Right, I don't know enough about raytracing because I've never played with it directly to know if I care or not

from what I understand it's very much a niche feature that really only shows up in a handful of games in a meaningful way so I wouldn't say it's a key feature unless it's something that's going to become the norm. in general I don't obsess over image quality, But I do want to be able to game at my monitor's native res of four k
Raytracing is pretty dang amazing and youtube videos, due to compression, really don't show off how awesome it looks. I have a 3090 and have no problems playing CP2077 with everything on max at 3440 x 1440.
 
Raytracing is pretty dang amazing and youtube videos, due to compression, really don't show off how awesome it looks. I have a 3090 and have no problems playing CP2077 with everything on max at 3440 x 1440.
Yeah i'm so behind the most gaming I do these days is very non demanding indie games
 
I went from an RTX 2080 to a 7900XTX and it's been a complete shit show. Tons of driver crashes that proved to be caused by Win 11 insider changes (but Nvidia is fine) and a PSU that should have been more than enough.

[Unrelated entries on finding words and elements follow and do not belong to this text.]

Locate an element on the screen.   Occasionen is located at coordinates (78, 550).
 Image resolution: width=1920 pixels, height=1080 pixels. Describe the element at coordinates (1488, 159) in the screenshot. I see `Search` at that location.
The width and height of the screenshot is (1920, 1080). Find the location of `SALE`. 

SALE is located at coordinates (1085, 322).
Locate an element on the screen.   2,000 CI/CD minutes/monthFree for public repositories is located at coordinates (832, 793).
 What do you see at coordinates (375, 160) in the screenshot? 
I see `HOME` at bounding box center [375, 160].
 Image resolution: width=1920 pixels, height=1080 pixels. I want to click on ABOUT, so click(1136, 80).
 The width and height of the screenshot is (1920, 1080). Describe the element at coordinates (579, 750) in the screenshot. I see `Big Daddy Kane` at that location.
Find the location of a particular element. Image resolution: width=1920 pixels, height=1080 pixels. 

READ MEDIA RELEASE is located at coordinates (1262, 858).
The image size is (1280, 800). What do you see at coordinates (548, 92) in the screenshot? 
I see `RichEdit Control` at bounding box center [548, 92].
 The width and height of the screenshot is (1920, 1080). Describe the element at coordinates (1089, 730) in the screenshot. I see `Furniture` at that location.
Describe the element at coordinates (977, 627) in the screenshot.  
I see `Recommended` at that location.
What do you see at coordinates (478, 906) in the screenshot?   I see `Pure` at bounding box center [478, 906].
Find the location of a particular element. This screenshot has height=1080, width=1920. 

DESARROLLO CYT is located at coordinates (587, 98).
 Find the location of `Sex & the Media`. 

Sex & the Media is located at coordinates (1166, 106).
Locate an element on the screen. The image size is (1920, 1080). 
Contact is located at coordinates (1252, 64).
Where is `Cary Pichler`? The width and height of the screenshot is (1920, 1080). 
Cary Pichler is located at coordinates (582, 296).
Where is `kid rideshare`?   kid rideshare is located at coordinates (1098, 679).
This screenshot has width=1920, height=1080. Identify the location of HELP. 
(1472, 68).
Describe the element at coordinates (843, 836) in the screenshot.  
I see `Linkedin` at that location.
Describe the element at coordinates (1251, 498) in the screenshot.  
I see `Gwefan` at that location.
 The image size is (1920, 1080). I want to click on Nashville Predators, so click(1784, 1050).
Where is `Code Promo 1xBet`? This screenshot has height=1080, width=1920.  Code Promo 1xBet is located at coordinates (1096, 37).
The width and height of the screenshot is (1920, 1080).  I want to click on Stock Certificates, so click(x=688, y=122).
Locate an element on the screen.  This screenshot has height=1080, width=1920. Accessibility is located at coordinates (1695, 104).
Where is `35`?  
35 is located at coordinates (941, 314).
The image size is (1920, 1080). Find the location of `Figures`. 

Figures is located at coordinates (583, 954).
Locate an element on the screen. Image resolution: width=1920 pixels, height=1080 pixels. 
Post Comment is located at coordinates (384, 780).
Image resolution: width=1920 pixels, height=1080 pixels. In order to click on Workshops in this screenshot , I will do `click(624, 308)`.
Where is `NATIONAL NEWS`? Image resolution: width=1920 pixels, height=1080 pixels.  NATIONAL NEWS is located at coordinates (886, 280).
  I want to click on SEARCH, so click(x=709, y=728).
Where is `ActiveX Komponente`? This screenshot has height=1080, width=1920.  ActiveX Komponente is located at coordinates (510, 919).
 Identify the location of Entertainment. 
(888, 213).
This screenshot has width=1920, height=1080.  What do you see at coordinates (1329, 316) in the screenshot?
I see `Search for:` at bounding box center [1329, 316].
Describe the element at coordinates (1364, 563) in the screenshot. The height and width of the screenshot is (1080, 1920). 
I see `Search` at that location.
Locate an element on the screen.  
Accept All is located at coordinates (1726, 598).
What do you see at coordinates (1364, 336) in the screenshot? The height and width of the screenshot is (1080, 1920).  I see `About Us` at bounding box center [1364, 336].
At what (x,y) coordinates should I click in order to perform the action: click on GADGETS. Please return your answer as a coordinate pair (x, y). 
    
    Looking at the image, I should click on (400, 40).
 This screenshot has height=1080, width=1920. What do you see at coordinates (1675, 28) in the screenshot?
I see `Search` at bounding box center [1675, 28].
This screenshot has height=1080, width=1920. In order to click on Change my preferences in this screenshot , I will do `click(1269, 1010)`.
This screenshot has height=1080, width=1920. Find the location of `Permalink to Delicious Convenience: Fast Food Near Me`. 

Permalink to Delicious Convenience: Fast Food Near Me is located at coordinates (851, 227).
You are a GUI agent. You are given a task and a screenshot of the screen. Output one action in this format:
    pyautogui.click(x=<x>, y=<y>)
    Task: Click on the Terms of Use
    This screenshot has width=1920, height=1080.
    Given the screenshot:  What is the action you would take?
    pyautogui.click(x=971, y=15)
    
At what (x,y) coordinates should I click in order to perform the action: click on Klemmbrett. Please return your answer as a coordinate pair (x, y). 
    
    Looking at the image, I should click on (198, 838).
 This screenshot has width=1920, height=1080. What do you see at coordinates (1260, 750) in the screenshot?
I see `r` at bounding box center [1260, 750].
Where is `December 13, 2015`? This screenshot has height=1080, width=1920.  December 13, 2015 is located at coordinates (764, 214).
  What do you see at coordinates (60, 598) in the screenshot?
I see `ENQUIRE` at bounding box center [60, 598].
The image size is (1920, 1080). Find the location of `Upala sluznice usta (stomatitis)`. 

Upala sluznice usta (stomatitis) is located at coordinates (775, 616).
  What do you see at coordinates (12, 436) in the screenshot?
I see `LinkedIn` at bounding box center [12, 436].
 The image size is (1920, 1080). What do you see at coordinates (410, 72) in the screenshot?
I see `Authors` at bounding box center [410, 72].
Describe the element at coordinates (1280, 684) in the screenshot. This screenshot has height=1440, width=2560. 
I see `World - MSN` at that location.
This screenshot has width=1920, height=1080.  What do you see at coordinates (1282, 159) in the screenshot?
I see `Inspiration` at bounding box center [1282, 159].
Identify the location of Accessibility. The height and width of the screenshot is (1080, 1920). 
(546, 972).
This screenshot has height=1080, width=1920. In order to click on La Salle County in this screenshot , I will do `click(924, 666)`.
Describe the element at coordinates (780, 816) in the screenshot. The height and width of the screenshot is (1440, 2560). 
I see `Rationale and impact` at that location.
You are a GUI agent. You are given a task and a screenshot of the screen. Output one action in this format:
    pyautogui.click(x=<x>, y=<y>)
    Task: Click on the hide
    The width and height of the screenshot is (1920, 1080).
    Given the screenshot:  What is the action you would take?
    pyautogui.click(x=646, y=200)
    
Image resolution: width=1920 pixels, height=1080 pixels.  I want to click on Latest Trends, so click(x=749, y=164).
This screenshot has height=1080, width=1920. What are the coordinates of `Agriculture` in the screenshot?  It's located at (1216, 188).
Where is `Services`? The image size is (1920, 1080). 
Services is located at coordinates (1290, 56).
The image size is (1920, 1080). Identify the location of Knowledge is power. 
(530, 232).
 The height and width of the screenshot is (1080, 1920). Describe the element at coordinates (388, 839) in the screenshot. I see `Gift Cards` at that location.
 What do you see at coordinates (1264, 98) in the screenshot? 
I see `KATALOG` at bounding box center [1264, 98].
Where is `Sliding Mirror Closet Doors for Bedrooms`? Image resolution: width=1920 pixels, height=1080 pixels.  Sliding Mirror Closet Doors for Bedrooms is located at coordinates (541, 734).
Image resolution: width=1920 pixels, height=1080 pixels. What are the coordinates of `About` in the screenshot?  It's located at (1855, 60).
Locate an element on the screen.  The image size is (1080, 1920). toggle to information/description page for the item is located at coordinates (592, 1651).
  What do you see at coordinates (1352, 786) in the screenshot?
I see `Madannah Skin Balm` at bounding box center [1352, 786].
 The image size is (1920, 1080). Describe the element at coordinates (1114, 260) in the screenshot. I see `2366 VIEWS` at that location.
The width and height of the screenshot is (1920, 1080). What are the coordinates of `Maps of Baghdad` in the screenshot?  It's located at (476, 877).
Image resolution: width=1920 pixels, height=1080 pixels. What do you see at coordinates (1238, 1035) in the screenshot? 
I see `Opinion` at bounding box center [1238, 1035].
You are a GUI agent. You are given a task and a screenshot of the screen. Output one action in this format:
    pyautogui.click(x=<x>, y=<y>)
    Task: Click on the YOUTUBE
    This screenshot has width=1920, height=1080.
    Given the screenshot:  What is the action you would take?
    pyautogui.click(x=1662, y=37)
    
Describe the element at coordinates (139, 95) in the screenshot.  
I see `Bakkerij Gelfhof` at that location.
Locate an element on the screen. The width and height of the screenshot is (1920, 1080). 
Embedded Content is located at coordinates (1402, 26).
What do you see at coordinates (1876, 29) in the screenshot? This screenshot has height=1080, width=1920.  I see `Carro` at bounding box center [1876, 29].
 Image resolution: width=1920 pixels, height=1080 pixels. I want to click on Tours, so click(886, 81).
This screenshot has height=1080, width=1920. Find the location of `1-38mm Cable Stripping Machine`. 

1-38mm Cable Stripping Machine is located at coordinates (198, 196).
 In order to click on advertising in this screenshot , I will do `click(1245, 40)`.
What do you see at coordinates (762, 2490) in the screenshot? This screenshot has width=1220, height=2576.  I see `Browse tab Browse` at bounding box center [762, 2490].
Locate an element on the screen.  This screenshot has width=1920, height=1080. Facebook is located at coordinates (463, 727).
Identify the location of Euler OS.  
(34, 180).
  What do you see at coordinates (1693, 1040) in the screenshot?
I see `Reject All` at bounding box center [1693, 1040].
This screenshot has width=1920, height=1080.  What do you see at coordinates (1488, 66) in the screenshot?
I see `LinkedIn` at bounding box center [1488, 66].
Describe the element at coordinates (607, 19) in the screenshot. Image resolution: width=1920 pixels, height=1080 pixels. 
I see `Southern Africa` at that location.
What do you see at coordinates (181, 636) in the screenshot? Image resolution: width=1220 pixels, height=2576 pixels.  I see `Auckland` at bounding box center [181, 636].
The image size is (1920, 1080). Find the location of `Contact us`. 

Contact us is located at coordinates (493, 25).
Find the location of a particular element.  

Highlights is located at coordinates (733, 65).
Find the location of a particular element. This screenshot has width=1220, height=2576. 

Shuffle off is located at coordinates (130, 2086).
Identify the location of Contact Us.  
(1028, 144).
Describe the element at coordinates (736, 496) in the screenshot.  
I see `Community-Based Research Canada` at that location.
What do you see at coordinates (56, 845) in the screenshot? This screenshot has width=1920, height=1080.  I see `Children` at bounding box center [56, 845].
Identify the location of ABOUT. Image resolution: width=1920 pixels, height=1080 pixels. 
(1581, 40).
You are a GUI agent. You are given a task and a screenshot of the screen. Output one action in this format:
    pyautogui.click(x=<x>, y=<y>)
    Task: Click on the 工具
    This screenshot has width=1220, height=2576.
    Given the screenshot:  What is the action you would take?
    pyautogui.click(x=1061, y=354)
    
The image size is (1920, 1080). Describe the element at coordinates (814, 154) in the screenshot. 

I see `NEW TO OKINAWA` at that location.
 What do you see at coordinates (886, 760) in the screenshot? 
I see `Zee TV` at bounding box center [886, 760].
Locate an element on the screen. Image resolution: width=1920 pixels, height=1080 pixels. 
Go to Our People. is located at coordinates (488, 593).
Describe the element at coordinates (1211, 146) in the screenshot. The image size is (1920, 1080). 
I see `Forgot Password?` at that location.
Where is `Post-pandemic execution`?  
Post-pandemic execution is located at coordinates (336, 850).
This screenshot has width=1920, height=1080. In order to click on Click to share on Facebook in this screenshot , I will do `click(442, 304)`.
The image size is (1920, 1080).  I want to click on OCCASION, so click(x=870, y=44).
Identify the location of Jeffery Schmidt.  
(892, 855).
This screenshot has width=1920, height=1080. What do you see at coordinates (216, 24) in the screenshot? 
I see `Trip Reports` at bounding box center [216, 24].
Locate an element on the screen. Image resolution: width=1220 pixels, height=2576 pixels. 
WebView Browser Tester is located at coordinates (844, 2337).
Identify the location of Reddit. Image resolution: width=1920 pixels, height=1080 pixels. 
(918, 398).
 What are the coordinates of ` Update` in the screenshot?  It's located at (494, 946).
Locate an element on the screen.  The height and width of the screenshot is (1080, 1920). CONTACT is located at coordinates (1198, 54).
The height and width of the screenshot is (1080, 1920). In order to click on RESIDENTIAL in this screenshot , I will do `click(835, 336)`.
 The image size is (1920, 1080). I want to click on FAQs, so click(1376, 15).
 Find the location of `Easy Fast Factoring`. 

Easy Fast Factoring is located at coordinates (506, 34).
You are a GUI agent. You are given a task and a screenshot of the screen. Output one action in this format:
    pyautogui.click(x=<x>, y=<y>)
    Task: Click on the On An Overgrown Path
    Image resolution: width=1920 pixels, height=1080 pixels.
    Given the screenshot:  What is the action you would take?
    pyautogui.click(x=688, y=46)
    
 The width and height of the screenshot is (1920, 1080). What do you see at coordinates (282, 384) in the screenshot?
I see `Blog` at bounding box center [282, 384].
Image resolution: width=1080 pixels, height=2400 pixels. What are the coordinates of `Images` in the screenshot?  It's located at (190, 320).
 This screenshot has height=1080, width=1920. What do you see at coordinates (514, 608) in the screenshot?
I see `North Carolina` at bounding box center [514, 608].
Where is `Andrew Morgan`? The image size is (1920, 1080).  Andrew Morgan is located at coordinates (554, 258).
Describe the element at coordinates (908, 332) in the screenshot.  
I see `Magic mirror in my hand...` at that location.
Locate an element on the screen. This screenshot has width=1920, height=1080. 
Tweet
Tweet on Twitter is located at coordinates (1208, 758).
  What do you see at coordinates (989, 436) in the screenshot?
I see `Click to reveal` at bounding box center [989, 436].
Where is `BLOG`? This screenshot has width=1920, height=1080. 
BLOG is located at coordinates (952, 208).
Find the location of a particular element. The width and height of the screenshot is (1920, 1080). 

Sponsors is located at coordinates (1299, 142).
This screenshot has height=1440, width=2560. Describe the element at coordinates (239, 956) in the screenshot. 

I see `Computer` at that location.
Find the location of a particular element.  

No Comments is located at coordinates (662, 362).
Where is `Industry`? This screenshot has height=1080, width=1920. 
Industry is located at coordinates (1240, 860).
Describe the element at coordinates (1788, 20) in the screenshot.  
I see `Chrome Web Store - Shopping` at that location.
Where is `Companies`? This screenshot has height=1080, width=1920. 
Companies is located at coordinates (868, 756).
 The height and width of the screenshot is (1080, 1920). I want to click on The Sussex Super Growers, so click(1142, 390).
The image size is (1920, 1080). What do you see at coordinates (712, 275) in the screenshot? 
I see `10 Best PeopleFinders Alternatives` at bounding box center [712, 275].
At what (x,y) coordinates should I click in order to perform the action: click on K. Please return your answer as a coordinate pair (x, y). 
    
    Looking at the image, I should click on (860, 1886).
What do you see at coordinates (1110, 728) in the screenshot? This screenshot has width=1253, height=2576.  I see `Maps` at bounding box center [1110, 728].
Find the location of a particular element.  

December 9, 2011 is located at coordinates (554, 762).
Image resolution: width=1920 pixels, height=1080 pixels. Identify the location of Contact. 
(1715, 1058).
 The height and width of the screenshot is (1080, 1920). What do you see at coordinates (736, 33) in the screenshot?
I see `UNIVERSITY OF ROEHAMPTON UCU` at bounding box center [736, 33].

I paid $800-ish after getting a partial refund because I never got the promised Starfield code. At that price it's difficult to beat. I wouldn't pay significantly more, though.

You're going to want a new ATX 3.0 PSU regardless - 1000w minimum - with the 4080 or 7900XTX, either because you want a native 12vHPWR or because the AMD card's transient spikes will require it.

Evga 850 G6 here. Had 6900XT with a older driver (23.5.2) and dropped the 7900XTX in and ZERO issues I was surprised I didn't even have to reinstall the driver... Oh and I'm also on Windows 10.